Zurück ins Kriegsgebiet: Manchen ist der Neuanfang zu viel
„Der große Stress hat sich beruhigt“, stellt Murat Cebeci fest, wenn er über „seine“ Bewohnerinnen und Bewohner im Marienhospital spricht. Der 43-Jährige ist Standortleiter im Auftrag des Deutschen Roten Kreuzes. „Viele sind in Privatunterkünfte gezogen, das ging sehr flott.“ Er lobt die gute Zusammenarbeit mit der Stadt. Etwa 20 Personen seien zurückgekehrt in die Ukraine, „zumeist ältere Alleinreisende, denen das alles zu viel war.“ Er versteht die Menschen, denen ein Neuanfang im höheren Alter Angst macht. „Manche ziehen in andere Städte, andere bleiben sicherheitshalber auf Nato-Boden, aber in Grenznähe wie zum Beispiel in Polen, einige kehren in ihre Heimat zurück“, weiß Marcel Tersteegen aus Erfahrung.
Für Sergey und Tatiana Tvierdokhliebov ist das keine Option. Auf dem Handy zeigen sie Fotos von ihrem völlig verwüsteten Haus in Charkiw, mit 1,5 Millionen Einwohnern zweitgrößte Stadt der Ukraine.
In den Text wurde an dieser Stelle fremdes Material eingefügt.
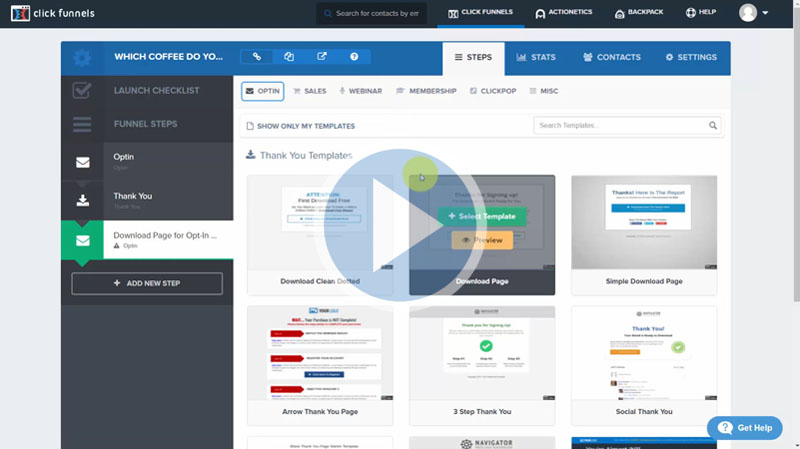Image resolution: width=800 pixels, height=449 pixels.
Task: Click the search magnifier icon in Search Templates
Action: 713,126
Nur ein paar Unterlagen hätten sie noch finden können in den Trümmern. Der Hund der Familie blieb verschollen. „Bestimmt ist er tot“, vermutet Sergey. Sie hätten ein schönes Leben gehabt, erzählt er. Als Bau-Ingenieur habe er mit dem Errichten von Häusern 1500 Dollar verdient. „Das ist viel Geld in der Ukraine“, erklärt Übersetzerin Ayshan Ahmadova. Als rechte Hand von Murat Cebeci ist sie für alle Belange der Bewohner zuständig. Sie stammt aus Aserbaidschan und spricht auch Russisch.
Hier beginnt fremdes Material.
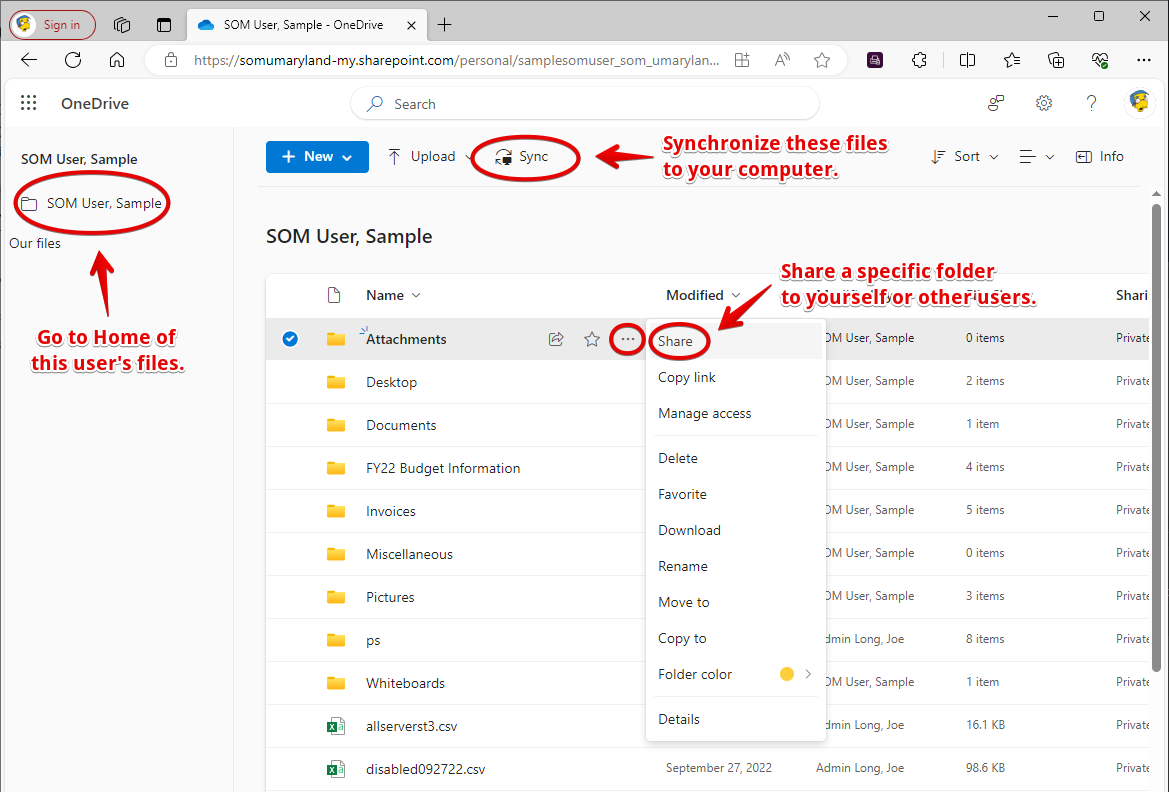Open the Info details pane
This screenshot has width=1169, height=792.
[x=1099, y=157]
Plötzlich Kriegsopfer: Wenn die Ereignisse sprachlos machen
„Die nächsten zwei bis drei Jahre wird der Krieg bestimmt noch andauern“, sagt Sergey. Für ihn geht der Blick nach vorn. „New Life in Germany“, sagt er auf Englisch – neues Leben in Deutschland. Seine Frau, die in der Ukraine in einem Elektrizitätswerk arbeitete, und er lernen Deutsch. Ihr Sohn Olexandr besucht die siebte Klasse der Fasia-Jansen-Gesamtschule. Er lebt sich gut ein, hat Freunde gefunden. „Ich fühle mich beruhigt und in Sicherheit“, sagt Tatiana leise. Bisher hat sie dem Gespräch nur gelauscht, einen Schritt entfernt und etwas blass. Es muss merkwürdig sein, von anderen so befragt zu werden. Plötzlich Kriegsopfer zu sein, wo doch vor einigen Monaten noch das Leben ein ganz normales war.
Auch das Rotkreuz-Team im Marienhospital leidet mit ihren Bewohnerinnen und Bewohnern. Dies ist kein Job wie jeder andere. „Ich nehme die Arbeit auf jeden Fall mit nach Hause“, sagt Murat Cebeci, der Wurzeln in der Türkei hat. „Ich habe zwei Söhne. Da redet man schon mal darüber, wie gut es uns geht.“ Ayshan Ahmadova, 33 und studierte Mathematik-Lehrerin, berichtet aber auch von „großen, schönen Gefühlen“, wenn wieder ein Problem gelöst werden konnte. Die Dankbarkeit, die darauf folgt, würde sehr glücklich machen. „Wir sind eine große Familie geworden“, sagt Murat Cebeci. Und wenn einer der Kinder ihm in die Arme fällt und ihn feste drückt, das sei das Allerschönste.